The recurring theme has been the lack of large, multicenter, prospective, randomized trials evaluating the efficacy and safety of various strategies for the primary prevention of AF. Without such data, definitive recommendations to guide clinical practice could not be made with an acceptable level of certainty. For instance, the 2006 guidelines for AF management by the American College of Cardiology/American Heart Association[53] devoted a section on primary prevention, which acknowledged that this matter has not been widely investigated. Because of insufficient data, no recommendations were made as to the roles of dietary, pharmacologic and device-based interventions in AF primary prevention. This issue has not been addressed further in the latest updates of either American[54] or European[55] guidelines.

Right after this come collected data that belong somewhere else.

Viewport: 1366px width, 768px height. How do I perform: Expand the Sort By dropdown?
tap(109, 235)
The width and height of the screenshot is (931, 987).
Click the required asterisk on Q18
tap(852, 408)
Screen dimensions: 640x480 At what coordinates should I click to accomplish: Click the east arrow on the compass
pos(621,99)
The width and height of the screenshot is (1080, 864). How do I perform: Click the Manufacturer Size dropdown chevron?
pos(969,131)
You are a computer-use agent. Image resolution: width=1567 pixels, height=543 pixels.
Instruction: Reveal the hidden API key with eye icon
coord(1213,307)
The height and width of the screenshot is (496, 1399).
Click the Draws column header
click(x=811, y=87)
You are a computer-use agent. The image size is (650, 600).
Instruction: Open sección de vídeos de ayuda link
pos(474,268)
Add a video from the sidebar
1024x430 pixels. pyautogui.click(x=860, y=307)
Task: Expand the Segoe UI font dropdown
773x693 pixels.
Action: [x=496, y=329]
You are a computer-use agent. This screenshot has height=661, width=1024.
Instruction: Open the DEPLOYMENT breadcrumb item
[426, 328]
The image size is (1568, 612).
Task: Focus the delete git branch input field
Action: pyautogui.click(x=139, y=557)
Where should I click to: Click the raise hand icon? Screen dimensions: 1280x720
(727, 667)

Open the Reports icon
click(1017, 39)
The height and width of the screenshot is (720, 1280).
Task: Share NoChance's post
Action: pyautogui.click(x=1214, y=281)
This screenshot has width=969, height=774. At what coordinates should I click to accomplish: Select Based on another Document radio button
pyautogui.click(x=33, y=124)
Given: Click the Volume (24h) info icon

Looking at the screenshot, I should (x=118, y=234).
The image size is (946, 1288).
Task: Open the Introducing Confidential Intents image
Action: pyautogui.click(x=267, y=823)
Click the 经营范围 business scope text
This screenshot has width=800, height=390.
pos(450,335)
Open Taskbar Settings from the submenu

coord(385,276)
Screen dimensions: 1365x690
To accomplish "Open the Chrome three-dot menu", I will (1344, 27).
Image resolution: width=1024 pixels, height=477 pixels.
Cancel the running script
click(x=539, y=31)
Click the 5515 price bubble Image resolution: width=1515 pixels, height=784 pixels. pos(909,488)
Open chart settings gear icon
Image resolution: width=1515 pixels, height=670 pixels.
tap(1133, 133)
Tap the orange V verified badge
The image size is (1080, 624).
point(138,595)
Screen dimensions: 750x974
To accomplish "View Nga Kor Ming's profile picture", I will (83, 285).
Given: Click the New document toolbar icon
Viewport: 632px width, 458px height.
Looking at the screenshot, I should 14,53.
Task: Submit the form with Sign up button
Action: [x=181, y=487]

While definitive evidence is lacking regarding the role of various antihypertensive and lipid-lowering therapies in AF primary prevention, their efficacy in the treatment of specific risk factors are already well-established. For example, RAS-inhibitors are recommended standard therapies in hypertension and diabetes treatment. Lipid-lowering agents, beta blockers and ACEI are first-line treatments in myocardial infarction and ischemic heart disease. RAS-inhibitors and beta-blockers are standard therapies in heart failure. It appears that perhaps the best strategy in the primary prevention of AF is the optimization and strict adherence to the evidence-based therapies recommended for each individual risk factor , especially in the highest risk individuals with multiple predisposing conditions. From the limited amount of high-quality literature

Conclusions

The increasing prevalence and incidence of AF needs to be urgently curtailed. To achieve this goal, sufficient large-scale studies, of high quality and adequate power, on the primary prevention of AF are required to guide clinical practice. While the most common risk factors for AF development have been identified, the efficacy of prevailing preventive measures remains unclear. This is the path untread that needs to be resolved sooner rather than later. For now, adherence to the guideline-based therapies of each individual risk factor appears to be the most reasonable primary preventive approach for AF.

Disclosures

No disclosures relevant to this article were made by the authors.